While tests have shown considerably lower levels of the chemical in our breakfast, there is concern about its presence in nature areas

Children aged four to nine can once again eat organic eggs in safety, according to a press release by Fødevarestyrelsen.

The Ministry of Food, Agriculture and Fisheries of Denmark (Fødevarestyrelsen) conducted a test which showed that PFAS levels in organic eggs have returned to negligible levels.

Eggs from ten different sources were tested: in eight no PFAS at all was found, while in the two containing PFAS, the levels of the chemical were so low that they were considered safe to consume.

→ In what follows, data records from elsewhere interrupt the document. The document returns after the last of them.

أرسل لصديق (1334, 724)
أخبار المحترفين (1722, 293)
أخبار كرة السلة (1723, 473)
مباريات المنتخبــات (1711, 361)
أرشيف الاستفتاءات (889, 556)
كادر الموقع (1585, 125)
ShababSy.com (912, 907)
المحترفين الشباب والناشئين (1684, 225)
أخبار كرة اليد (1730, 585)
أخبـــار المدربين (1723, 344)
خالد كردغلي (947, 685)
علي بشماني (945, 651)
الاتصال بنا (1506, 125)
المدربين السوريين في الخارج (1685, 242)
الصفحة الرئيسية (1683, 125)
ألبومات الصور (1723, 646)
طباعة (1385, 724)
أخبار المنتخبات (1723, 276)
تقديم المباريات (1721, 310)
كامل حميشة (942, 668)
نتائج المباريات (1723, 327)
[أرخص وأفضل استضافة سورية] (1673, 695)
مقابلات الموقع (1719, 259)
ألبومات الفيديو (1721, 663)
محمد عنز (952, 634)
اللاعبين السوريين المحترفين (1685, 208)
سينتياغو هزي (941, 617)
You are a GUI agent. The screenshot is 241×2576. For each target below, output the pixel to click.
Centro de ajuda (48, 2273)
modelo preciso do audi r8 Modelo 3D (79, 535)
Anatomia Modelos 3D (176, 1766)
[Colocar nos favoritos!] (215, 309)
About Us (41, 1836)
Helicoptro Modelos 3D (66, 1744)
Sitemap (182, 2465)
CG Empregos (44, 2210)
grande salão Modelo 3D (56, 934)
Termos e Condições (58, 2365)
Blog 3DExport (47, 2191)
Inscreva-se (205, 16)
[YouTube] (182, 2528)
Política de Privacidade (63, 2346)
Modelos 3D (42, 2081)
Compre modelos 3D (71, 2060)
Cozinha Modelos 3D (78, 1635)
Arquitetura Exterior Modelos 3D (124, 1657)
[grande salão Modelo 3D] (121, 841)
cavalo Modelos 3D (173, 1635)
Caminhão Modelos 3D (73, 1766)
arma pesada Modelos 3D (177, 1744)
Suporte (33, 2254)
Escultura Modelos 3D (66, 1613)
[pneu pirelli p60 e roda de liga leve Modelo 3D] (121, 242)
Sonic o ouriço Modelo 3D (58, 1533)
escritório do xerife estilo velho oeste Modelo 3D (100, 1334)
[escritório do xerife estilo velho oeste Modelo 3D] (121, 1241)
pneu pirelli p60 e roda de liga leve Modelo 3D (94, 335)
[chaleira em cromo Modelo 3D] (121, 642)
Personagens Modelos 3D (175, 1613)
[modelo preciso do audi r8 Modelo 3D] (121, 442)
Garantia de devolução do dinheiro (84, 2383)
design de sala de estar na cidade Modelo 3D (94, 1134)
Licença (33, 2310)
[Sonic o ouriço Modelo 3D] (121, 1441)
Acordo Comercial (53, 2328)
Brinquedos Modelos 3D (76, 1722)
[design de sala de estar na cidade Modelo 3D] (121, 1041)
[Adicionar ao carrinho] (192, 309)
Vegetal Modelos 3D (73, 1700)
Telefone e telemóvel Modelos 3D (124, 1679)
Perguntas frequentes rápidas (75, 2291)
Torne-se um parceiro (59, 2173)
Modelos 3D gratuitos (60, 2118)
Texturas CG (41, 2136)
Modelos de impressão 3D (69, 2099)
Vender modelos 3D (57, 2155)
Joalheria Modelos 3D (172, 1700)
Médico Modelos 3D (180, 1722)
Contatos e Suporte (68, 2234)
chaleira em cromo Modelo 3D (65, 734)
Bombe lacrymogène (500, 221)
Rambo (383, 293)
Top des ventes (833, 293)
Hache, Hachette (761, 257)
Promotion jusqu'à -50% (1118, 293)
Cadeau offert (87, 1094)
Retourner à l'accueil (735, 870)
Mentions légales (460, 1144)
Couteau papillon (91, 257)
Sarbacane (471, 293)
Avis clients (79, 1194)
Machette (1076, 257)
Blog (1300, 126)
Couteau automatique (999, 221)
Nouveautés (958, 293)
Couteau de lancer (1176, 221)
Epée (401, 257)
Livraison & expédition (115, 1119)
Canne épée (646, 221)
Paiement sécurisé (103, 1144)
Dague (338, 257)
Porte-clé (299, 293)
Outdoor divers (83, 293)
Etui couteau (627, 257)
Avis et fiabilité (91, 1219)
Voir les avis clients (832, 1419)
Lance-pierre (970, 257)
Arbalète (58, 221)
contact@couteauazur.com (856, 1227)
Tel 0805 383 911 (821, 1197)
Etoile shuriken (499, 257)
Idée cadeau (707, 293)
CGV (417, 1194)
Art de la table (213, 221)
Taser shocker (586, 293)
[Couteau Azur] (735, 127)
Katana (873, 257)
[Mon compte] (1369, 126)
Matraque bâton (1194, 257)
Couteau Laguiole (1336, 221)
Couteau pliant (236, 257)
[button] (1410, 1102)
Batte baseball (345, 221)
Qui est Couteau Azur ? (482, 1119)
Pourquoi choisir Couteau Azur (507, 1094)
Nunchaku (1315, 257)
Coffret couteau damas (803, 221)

This winter, elevated levels of PFAS in organic eggs were linked to fishmeal, which is used as feed for egg-laying hens. Farmers reacted quickly by stopping the use of fishmeal, and PFAS levels in eggs have subsequently plummeted.

Further PFAS tests
In other news, the Danish Nature Agency (Naturstyrelsen) has announced its intention to conduct random tests for PFAS in several of the country’s nature areas.

The samples should provide an overview of the potential presence of PFAS in grass and water areas close to the sea.

Previous research has indicated that PFAS tends to be found in higher concentrations on west-facing shorelines, as opposed to east-facing coasts.

Therefore the locations, which are 60 in number, will be dotted around the western coasts of both Zealand and Jutland.